[OSM-talk] State of the Map slides

David Earl david at frankieandshadow.com
Tue Jul 27 11:15:57 BST 2010


On 27/07/2010 00:23, Dave F. wrote:
> On 25/07/2010 19:56, David Earl wrote:
>> My two talks for State of the Map
>> * Tag Central - a schema for OpenStreetMap
>> * What I learned making a real map on real paper for real people and
>> real money
>> are now available online at http://www.frankieandshadow.com/sotm10/
>>
>
> It's disappointing that in the 'real map' document you twice falsify the
> data to suit your niche rendering:
> Page 18, 26.


That's why I included the slide, goes to the heart of what the talk was 
getting at, and why page 26 is in a section labelled 'Truth'. So I hold 
up my hand an say yes, it is a lie, in my opinion.

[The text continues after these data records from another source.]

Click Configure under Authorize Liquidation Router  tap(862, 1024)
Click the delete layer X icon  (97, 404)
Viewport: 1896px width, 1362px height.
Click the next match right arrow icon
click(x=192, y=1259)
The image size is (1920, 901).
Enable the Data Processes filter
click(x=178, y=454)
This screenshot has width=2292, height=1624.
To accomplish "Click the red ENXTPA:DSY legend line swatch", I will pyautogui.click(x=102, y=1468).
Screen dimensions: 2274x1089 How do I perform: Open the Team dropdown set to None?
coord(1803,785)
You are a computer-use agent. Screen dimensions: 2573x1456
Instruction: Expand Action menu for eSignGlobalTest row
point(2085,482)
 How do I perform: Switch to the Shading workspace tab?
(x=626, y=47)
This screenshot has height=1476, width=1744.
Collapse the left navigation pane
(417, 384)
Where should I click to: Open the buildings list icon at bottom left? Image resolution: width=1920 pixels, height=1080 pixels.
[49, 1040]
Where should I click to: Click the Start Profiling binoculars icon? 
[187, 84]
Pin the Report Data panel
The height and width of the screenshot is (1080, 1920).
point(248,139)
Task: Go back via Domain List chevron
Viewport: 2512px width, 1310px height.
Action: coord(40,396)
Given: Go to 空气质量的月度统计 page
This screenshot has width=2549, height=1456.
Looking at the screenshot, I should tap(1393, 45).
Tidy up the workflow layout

But that was one of the things I learned - clients *want* you to lie 
sometimes. In the purist world of OSM where nearly all map renderings so 
far are driven by us not paying clients, we have so far had the choice. 
In the real world, we are going to hit this kind of thing more and more 
often. The constraints are different when you have a client calling the 
shots, and truth is open to interpretation. There were other areas on 
the map I mentioned where I "lied" too, sometimes by omission, but I 
worked around that locally without touching the data.

I argued repeatedly that the footpath case was misleading, but in the 
end they are the client. It's not as clear cut as maybe I have suggested 
though. There is indeed a public footpath (right of way) running over 
that land, it is signposted on the ground (albeit rather obscurely). For 
its first few metres the right of way, the footpath, is part of the 
access to a pub car park.

I should probably change it back on the OSM data now. What I really need 
to do is to provide a way for my renderer to lie. I already allowed the 
renderer to, for example, adjust positions of captions related to OSM 
ids, and I guess I could and should have done that for this case too, to 
say for this ID the map should render the service road as a footway, and 
not change the original data.

The one that troubled me more, actually, and is more fundamental, was 
the one on p27. This was complicated, but it turned out that the formal 
order allows cycling (which is what the map shows), but the No Entry 
signs on the ground prohibit it, and apparently No Entry signs are 
illegal to cycle past even if they are wrong. Truth here is a very mixed 
up affair.

Not sure what you mean by page 18 - that's an acknowledgements page. 
Perhaps you mean page 19, the "roundabout". Are you making the same 
judgement about this feature from the abstract impression you are 
getting from the map or do you actually know the junction in question?

Is this junction a roundabout: http://osm.org/go/0EFYMXav2-- ?

Firstly, like a lot of roundabouts, it has traffic lights on it. Is a 
one way system with traffic lights a roundabout, or some different kind 
of junction? Secondly it has a short cut across it. Does that make it 
not a roundabout? Or is part of it a roundabout, and if so is it the 
inner or outer part that is included in the roundabout? Does a 
roundabout have to be round? If so this does not qualify, 
notwithstanding the shortcut, because it is oval. But if a roundabout 
does not have to be round, then in principle this junction (in 
Cambridge) qualifies as a roundabout - http://osm.org/go/0EQSLOVlH-- - 
as it has all the other characteristics of a roundabout, though I doubt 
many locals including me would consider it as such.

I mention those examples because the topology of the Wisbech roundabout 
- http://osm.org/go/0ERWt0NCV-- - is exactly the same as the Stansted 
one and in fact the Cambridge one. It is more convoluted, because of the 
way it crosses the river, but essentially it works to route traffic the 
same and when you see it on the ground, you would see that was the 
traffic engineer's intent.

The sticking point here is, of course, whether they should be treated as 
two separate junctions and if so whether the western one is a 
roundabout. Does a roundabout actually have to form a complete ring 
(circular or not) to classify. In every respect other than this it 
*looks* like a roundabout on the ground.

So I think this raises three issues:

1. Does the judgement of someone surveying on the ground carry more 
weight than someone looking at an abstract map?

2. if it is so obvious what something is from the map, why bother 
marking it up in the first place?

3. What are we trying to convey with junction=roundabout in the first 
place? What's it for?

> I can find no reference to 'junction=approach' in the wiki. What does
> this signify?

Frederick is right, I _used_ it to suppress one way arrows. But I used a 
more general tag to identify this very common kind of arrangement as it 
represents a mapping "idiom" commonly found in OSM where a road divides 
into one-way "splays" entering and leaving a roundabout (or other 
junction), like the Google StreetView picture above.